Según relata Maza, en las proximidades de Rodeo del Medio el camino de las carretas debía atravesar cenagosos bañados que recibían el nombre de “Vuelta de la Ciénaga”. Allí se habían producido numerosas desapariciones que se atribuían en primera instancia a lo peligroso del paso. En una oportunidad -continúa Maza- en que uno de los concurrentes tuvo necesidad de salir de noche y en horas de luna llena, al llegar cerca del corral de los cerdos vio que estos devoraban un cadáver humano. “Con el terror de aquel descubrimiento huyó, y al encontrar una patrulla policial, dio cuenta de lo que había presenciado, por lo que la autoridad, al efectuar un procedimiento, constató que el pulpero Casimiro Puebla y sus secuaces, después de asaltar, con fines de robo, a los viajantes y personas que llegaban a su negocio, las asesinaban y arrojaban los cadáveres a los cerdos, para hacer desaparecer el cuerpo del alevoso delito que cometían”.
La historia termina con los asesinos en la cárcel de Mendoza, donde fallecieron aplastados por el terremoto del ‘61. Concluye Maza apuntando que era dicho popular en la época “Para robar hay que ir a la Vuelta de la Ciénaga” (Maza, 1979, p. 163. Seguramente el episodio del cerdo devorando el cadáver dio pie a Draghi para sumar al relato las truculentas referencias a la antropofagia involuntaria de quienes comían en la posada los fiambres preparados por doña Luzmira.

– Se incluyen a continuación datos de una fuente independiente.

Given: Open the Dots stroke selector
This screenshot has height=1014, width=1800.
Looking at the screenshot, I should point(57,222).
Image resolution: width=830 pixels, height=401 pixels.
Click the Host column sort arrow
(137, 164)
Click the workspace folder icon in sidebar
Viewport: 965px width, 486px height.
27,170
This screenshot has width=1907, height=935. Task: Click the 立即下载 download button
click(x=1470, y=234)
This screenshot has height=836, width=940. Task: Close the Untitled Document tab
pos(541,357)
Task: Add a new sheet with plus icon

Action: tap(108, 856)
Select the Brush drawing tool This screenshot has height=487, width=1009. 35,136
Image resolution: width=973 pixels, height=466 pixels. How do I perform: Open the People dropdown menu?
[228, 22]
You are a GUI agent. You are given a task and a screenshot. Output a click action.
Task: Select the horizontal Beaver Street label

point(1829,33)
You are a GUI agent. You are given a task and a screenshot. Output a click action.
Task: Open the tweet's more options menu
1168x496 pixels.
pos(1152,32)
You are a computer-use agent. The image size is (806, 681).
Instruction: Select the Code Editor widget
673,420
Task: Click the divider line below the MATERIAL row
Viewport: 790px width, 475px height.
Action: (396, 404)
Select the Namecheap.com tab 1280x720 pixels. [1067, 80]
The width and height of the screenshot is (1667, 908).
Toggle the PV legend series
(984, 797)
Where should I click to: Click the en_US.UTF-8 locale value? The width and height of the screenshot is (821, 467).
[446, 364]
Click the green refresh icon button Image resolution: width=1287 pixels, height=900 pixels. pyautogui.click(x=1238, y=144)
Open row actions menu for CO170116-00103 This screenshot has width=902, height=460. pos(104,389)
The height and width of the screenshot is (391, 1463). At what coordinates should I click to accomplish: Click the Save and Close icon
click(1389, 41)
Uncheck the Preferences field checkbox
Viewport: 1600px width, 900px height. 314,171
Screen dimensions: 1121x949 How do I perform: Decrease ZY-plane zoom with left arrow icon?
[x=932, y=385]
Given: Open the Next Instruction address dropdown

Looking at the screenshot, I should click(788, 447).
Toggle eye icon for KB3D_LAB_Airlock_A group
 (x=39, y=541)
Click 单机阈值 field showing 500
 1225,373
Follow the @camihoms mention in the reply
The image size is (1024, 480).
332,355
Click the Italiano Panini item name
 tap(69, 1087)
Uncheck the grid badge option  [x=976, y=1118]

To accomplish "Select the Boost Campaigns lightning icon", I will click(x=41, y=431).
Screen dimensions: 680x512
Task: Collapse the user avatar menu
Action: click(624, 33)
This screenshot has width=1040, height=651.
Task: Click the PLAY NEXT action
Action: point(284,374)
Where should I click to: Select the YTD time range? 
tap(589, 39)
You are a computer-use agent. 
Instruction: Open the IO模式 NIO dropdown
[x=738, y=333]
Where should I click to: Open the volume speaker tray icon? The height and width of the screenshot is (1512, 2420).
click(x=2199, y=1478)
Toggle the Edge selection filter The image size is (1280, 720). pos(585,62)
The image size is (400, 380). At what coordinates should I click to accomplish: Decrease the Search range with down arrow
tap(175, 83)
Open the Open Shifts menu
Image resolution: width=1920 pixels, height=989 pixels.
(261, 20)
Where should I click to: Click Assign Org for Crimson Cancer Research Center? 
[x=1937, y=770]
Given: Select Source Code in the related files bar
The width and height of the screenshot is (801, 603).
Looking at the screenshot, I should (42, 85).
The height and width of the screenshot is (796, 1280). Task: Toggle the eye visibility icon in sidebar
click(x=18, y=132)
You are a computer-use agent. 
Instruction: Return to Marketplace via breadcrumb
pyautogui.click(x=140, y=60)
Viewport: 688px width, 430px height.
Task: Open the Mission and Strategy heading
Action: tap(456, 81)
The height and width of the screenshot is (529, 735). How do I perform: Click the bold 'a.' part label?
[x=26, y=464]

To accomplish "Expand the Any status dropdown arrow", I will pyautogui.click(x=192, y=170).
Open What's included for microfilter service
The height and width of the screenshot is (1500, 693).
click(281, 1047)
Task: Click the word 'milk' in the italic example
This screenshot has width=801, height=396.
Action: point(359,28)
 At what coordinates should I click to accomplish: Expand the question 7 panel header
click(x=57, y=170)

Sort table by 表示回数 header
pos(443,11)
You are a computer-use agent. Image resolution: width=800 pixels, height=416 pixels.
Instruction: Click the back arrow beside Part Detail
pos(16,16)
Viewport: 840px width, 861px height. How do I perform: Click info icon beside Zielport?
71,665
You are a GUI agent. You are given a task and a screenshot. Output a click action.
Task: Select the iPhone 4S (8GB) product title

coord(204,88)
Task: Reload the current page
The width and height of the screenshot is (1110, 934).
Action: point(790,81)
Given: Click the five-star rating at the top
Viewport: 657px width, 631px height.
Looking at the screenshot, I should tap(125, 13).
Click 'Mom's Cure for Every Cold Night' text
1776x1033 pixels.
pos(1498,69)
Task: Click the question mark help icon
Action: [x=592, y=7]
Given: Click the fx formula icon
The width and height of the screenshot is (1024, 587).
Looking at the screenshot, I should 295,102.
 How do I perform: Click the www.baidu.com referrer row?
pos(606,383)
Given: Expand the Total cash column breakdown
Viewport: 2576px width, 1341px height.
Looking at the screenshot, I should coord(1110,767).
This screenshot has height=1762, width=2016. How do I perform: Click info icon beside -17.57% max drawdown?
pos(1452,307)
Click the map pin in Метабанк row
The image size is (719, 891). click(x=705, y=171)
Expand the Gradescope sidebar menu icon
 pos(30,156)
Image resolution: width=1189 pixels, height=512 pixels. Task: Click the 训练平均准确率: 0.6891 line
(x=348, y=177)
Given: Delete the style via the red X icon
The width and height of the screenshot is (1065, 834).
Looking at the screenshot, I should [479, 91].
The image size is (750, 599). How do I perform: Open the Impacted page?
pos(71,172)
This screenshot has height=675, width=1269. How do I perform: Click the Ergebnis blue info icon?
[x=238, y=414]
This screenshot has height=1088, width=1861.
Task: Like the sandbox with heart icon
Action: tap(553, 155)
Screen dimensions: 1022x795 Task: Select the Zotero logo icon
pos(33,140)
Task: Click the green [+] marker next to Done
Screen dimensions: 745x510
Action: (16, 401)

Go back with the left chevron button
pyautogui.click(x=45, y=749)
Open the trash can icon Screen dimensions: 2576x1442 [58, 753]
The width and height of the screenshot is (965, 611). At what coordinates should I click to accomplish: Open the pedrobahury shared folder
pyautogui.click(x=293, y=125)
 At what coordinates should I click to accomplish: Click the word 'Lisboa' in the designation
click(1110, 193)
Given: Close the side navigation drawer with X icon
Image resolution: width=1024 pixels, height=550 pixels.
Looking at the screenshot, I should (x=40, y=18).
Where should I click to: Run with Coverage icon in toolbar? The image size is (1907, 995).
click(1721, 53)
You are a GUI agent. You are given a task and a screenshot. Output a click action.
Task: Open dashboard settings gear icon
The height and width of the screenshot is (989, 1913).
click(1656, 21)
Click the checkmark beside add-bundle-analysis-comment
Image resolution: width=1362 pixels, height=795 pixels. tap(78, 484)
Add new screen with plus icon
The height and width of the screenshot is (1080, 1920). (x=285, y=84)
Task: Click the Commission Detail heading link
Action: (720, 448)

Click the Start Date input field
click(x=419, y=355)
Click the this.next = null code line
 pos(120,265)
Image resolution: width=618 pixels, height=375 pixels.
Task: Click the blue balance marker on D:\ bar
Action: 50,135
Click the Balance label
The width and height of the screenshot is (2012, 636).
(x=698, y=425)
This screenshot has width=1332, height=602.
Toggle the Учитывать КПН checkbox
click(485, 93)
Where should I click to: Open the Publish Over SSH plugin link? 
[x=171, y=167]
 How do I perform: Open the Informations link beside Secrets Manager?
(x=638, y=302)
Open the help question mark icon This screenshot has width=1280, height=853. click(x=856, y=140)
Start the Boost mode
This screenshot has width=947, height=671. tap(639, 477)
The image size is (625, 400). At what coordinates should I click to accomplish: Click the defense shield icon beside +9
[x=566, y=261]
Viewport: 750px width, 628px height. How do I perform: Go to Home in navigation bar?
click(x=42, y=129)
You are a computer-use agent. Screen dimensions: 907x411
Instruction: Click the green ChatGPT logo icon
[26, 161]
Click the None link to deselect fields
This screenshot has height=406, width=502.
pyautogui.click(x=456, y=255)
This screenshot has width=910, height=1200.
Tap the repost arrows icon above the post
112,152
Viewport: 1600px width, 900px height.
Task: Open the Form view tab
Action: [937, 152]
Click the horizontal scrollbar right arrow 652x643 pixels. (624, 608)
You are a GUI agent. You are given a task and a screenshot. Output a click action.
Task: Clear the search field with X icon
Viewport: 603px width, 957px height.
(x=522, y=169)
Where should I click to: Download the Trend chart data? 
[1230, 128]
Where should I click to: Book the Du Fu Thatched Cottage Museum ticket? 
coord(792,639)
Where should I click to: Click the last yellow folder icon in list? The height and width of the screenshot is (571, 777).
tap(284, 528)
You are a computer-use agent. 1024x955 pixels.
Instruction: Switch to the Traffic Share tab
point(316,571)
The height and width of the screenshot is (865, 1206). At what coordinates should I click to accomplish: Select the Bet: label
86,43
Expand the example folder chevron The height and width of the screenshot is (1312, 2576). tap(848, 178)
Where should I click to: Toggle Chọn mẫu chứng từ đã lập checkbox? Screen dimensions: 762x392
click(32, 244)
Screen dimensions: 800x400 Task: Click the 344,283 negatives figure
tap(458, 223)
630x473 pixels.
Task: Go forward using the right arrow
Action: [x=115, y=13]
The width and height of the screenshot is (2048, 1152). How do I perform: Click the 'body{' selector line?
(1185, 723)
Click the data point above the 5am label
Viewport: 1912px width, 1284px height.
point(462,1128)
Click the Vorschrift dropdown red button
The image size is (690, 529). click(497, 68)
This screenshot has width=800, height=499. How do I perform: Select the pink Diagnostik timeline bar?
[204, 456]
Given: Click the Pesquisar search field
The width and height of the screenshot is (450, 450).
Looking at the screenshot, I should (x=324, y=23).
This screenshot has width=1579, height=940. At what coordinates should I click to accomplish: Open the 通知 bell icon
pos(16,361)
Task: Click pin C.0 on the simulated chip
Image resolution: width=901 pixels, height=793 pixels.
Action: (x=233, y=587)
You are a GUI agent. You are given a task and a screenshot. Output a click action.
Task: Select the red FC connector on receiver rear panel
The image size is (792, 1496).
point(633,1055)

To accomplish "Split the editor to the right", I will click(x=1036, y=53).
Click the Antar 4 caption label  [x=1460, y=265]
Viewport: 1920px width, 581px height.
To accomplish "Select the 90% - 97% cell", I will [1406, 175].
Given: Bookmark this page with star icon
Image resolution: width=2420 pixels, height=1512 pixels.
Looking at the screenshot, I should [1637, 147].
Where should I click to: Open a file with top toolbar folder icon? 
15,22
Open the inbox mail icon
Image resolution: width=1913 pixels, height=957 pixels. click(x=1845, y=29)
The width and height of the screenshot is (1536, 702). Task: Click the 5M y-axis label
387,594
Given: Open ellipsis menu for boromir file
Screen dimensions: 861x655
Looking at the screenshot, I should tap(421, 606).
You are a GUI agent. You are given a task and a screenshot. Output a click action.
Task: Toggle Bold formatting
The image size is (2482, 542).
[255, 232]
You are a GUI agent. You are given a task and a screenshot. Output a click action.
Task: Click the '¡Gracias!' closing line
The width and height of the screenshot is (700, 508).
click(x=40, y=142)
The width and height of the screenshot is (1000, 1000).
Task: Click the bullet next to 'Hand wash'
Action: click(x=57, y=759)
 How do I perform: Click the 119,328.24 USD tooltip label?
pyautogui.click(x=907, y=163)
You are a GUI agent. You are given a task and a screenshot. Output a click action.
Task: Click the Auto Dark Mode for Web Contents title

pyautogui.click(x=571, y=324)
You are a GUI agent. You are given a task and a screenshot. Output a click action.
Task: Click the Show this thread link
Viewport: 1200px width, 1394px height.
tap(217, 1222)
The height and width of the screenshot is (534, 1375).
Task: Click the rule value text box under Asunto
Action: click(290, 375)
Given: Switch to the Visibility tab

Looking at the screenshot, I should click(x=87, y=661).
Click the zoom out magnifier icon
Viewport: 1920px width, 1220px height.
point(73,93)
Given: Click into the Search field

Estos tres autores coinciden en su afán de conservación de nuestro patrimonio intangible: Draghi, en la multiplicidad de facetas que conforman su perfil (folklorólogo, historiador, poeta, cuentista y novelista); Juan Isidro Maza, con el afán del investigador minucioso y José Baidal, como narrador testigo de los aspectos más recónditos y “marginales” de nuestra Mendoza.